Start of Page excerpt

Only if they are driving around with tires that are out of balance.
Bill – 06:40:49 – Would you put on a reference where you got the graphs, thanks.
Oddly enough, one of the first posts ever on RealClimate was on this exact issue: http://www.realclimate.org/index.php/archives/2004/12/co2-in-ice-cores/
Jeff Severinghaus remarked that:
“The contribution of CO2 to the glacial-interglacial coolings and warmings amounts to about one-third of the full amplitude, about one-half if you include methane and nitrous oxide.
So one should not claim that greenhouse gases are the major cause of the ice ages. No credible scientist has argued that position (even though Al Gore implied as much in his movie). The fundamental driver has long been thought, and continues to be thought, to be the distribution of sunshine over the Earth’s surface as it is modified by orbital variations …
The greenhouse gases are best regarded as a biogeochemical feedback, initiated by the orbital variations, but then feeding back to amplify the warming once it is already underway.”

End of Page excerpt
Start of Data listing

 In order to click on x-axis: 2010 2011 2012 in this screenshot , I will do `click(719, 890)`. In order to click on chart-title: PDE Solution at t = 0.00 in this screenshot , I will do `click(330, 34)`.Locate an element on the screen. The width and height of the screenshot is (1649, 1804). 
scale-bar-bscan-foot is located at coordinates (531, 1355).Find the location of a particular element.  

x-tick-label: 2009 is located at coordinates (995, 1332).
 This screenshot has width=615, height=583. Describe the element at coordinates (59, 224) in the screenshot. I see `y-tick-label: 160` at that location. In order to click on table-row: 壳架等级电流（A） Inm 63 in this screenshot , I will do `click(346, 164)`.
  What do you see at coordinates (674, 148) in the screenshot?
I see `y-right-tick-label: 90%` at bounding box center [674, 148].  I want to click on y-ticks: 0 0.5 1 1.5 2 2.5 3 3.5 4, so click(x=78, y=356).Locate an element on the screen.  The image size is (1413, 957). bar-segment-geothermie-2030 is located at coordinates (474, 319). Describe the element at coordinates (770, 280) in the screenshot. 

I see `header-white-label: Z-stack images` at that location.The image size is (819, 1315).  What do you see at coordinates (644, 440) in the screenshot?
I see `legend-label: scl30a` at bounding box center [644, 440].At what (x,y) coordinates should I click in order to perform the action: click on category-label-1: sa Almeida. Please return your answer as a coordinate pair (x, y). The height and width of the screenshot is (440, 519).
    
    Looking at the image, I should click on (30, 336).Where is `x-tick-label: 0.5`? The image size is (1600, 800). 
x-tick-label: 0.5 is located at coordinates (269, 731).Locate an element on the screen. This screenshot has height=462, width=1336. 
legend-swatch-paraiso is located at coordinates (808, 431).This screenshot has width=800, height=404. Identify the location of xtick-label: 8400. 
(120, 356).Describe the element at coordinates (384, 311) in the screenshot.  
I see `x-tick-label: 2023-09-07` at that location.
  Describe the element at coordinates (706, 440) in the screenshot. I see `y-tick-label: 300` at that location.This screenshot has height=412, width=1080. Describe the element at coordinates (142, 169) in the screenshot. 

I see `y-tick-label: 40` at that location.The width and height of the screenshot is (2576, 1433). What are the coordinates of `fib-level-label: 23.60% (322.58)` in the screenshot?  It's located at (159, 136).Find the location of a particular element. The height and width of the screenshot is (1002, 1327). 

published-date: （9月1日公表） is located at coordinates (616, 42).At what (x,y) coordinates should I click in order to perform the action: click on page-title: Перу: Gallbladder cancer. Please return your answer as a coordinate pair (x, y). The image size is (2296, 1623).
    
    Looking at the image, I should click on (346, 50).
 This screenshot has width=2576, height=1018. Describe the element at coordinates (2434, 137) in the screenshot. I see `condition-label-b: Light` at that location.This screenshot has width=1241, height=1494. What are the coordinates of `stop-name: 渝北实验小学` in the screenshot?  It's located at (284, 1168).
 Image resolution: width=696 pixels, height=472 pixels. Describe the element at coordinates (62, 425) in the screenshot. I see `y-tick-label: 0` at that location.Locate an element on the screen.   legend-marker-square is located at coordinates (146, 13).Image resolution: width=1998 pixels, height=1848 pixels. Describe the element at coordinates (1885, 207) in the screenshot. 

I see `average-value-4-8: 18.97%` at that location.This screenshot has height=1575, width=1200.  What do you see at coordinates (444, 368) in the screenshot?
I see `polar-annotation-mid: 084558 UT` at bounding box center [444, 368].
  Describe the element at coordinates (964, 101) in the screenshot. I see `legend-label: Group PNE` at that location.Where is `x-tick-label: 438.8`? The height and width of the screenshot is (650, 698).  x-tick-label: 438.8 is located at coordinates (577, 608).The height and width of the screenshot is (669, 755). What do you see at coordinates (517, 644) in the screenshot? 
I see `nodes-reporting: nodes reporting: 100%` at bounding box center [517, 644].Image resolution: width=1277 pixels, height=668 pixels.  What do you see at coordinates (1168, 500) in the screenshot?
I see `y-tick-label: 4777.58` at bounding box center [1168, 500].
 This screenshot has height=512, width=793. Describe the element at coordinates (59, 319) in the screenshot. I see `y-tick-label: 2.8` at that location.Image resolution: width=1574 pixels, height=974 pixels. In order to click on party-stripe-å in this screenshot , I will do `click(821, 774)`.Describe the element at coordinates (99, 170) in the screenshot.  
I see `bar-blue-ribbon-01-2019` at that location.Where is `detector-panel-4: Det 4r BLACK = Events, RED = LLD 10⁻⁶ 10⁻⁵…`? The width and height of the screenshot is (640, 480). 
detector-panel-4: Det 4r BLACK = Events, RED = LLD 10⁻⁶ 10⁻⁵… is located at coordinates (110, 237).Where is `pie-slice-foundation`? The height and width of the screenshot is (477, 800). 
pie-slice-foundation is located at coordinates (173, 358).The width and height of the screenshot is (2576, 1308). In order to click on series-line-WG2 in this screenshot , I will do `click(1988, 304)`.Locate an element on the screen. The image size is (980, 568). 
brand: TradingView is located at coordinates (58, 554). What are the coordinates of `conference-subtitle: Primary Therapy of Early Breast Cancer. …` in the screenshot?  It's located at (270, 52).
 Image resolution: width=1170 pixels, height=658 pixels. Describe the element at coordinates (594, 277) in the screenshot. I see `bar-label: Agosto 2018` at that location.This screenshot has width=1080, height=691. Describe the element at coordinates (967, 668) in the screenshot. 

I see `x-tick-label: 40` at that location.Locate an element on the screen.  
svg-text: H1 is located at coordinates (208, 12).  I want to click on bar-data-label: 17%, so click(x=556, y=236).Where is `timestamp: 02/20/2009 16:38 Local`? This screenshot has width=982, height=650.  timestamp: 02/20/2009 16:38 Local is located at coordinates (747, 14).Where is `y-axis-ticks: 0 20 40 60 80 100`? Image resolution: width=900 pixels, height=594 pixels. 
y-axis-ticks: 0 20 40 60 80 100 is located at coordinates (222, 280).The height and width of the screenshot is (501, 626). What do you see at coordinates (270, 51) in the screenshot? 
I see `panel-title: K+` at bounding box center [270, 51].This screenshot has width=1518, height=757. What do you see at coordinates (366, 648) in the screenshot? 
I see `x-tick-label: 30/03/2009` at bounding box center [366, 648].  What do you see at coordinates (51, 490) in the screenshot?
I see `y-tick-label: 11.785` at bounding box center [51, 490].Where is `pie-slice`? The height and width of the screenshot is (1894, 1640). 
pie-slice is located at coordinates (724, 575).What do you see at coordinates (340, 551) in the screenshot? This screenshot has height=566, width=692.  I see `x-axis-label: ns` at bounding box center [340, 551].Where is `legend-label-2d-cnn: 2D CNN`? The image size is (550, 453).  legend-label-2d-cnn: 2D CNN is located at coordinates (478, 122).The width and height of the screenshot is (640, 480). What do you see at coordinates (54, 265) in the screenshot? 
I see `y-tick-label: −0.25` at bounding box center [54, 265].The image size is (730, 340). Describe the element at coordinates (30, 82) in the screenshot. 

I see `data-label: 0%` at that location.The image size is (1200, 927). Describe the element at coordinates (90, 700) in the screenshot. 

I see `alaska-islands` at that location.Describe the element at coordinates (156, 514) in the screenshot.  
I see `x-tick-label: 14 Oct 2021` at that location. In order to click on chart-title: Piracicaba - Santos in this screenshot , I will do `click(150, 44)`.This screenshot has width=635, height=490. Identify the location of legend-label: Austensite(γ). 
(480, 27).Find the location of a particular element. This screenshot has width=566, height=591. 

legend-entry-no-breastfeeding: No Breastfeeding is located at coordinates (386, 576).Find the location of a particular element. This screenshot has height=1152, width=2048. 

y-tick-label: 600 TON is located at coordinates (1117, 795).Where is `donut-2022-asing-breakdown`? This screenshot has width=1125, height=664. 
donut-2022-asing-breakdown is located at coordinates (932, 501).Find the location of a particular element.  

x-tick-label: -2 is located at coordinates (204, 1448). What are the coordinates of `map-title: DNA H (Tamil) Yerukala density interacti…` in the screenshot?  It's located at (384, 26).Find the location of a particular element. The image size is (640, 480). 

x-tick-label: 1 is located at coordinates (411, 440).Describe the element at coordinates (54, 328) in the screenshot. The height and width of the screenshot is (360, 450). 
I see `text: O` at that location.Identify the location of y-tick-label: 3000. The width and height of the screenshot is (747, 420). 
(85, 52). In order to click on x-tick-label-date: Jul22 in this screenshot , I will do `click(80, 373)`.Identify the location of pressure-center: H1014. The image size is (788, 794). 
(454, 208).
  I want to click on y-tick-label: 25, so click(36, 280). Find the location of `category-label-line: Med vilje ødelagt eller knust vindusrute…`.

End of Data listing

_Complete the following_
a: In the passage on CO2 and the ice ages, how much of the full amplitude of the glacial-interglacial coolings and warmings does Jeff Severinghaus attribute to CO2 alone?
b: Extend the passage on CO2 and the ice ages, starting right after its final sentence.
The listing has no role here.

_Answers for this exercise_
a: About one-third of the full amplitude.

b:
Its nice to see more confirmation of Milankovitch forcings as the catalyst for ice ages, but as far as I can tell this study has no real bearing on our understanding of the relationship between the climate and greenhouse gases during glacial periods (which always had CO2 and other GHGs as a feedback rather than a forcing). I also wrote an article on this a few years back: http://www.yaleclimatemediaforum.org/2007/10/common-climate-misconceptions-co2-as-a-feedback-and-forcing-in-the-climate-system/
There’s a related theory that somewhat refutes, or augments, the Milankovitch Theory/Cycles addressed in the above:
http://muller.lbl.gov/pages/glacialmain.htm
http://muller.lbl.gov/pages/news%20reports/ScienceNews.htm
To my sparsely limited understanding, the theory proposed at the above two links seems pretty compelling…but my endorsement means next to nothing…but I’m sure you’ll find it very interesting nonetheless!
SteveBrooklineMA (06:33:53) :
Are they serious with that figure showing how much the orbital eccentricity can change? It’s quite dramatic, isn’t it? Does anyone know what the extremes of the eccentricity are?
REPLY: It seems that other universities besides TAMU also exaggerate the eccentricity in diagrams, see:
http://www.homepage.montana.edu/~geol445/hyperglac/time1/milankov.htm
– Anthony
Why show the eccentricity at all since the authors talk about obliquity (axial tilt?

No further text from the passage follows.